## Exercise text
============

I am dealing with similar task. Here are my findings that may be of help for somebody else.
- Somatic mutations are said to be spare and heterogeneous. So using them for clustering is not going to be straightforward task. Before jumping to clustering methods there are suggestions on how you may go to de-sparsify your data. For instance, knowledge on gene-gene network are usually considered for data de-sparsification . A detailed discussion could be find here. I am not-covering desparsification methods in this answer.
- It is tricky to cluster categorical data, because it could lead to non-sense and wrong conclusion!
- In contrast to classic clustering, your matrix here is not numerical. So you DONT allow to use common algorithms like k-mean clustering. If you apply , it wont complain about your data type and provide you result!
- Mutational matrix is binary or categorical.
These are steps needed for clustering:
Dissimilarity matrix calculation
In the first step you should calculate a dissimilarity matrix for clustering . Again there is difficulty regarding to math calculation on categorical/binary data. To do this, you would go for something called Gower distance. this method is available in cluster
R base package.

============

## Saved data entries
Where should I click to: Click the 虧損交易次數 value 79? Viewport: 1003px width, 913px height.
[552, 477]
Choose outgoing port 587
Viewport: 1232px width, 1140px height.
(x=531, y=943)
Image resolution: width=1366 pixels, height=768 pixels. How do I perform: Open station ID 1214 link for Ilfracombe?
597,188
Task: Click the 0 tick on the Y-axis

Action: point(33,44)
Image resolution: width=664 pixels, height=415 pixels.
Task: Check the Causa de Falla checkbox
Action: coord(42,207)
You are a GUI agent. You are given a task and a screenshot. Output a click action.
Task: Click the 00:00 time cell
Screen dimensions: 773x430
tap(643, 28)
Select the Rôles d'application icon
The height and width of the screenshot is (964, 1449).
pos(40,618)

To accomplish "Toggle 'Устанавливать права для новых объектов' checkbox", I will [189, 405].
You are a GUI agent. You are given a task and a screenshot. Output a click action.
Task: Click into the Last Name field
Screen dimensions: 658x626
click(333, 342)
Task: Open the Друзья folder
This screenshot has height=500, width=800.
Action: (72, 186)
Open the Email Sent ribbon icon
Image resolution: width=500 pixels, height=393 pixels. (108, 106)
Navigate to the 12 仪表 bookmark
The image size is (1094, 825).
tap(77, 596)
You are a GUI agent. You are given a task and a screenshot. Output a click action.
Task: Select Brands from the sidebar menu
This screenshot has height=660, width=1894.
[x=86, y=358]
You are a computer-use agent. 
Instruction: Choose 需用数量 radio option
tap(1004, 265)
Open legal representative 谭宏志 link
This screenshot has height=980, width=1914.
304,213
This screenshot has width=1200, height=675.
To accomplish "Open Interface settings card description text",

============

## Tasks to perform
[a] Copy the part of the post on clustering somatic mutation data starting with "- It is tricky" and going on through "R base package.".
[b] In the post on clustering somatic mutation data, which distance is suggested for calculating the dissimilarity matrix?
[c] Continue the post on clustering somatic mutation data from its last sentence.

## Expected results
[a]
- It is tricky to cluster categorical data, because it could lead to non-sense and wrong conclusion!
- In contrast to classic clustering, your matrix here is not numerical. So you DONT allow to use common algorithms like k-mean clustering. If you apply , it wont complain about your data type and provide you result!
- Mutational matrix is binary or categorical.
These are steps needed for clustering:
Dissimilarity matrix calculation
In the first step you should calculate a dissimilarity matrix for clustering . Again there is difficulty regarding to math calculation on categorical/binary data. To do this, you would go for something called Gower distance. this method is available in cluster
R base package.

[b] Gower distance.

[c]
Also there are methods available in vegan
R package appropriate to be applied on binary data: binomial
, raup
and jaccard
. It depends on your data and your decision to chose what method.
Choosing Clustering algorithms
Choosing the clustering algorithm is the next step. For categorical data you would go for hierarchical clustering (either agglomerative or divisive approach). The final steps would be assessing the clustering result.
Below I am providing what I used for my case in short.
You did not provide details on your input data, so exact code is not possible to post here. But the following are the general steps you can follow to cluster your samples.
1- Making mutation count/binary matrix: In my case, I am dealing with TCGA data, and so there are maf files and could be converted to the matrix by maftools
package by mutCountMatrix
function.This will provide a count matrix. you may need to convert it to binary (0,1) code.
library(maftools)
mtx <- mutCountMatrix(maf, includeSyn = FALSE, countOnly = NULL, removeNonMutated = FALSE) #maf file contains mutation infor
#transpose mtx to have genes in columns and samples in row
mtx <- t(mtx)
#Convert counts to binary
mtx.b <- apply(mtx, 2, function(x) ifelse(x > 0, 1, x)) # So 0 = no, 1 =yes
2- Making dissimilarity matrix:
#gower by cluster package
library(cluster)
gower <- daisy(mtx.b, metric = c("gower"))
# binimoal by vegan package
library(vegan)
binomial <- vegdist(mtx.b, binary = TRUE, method = "binomial")
3- Applying clustering (most common agglomerative hierarchical clustering) and plotting
#gower
gower.aggl.clust<- hclust (gower, method = "complete")
plot(gower.aggl.clust, cex = 0.6, main = "Agglomerative, complete linkages")
#binomial
binom.aggl.clust<-hclust(binomial) #agglomerative clustering using complete linkage
plot(clust.res, cex = 0.6, main = "Agglomerative, complete linkages")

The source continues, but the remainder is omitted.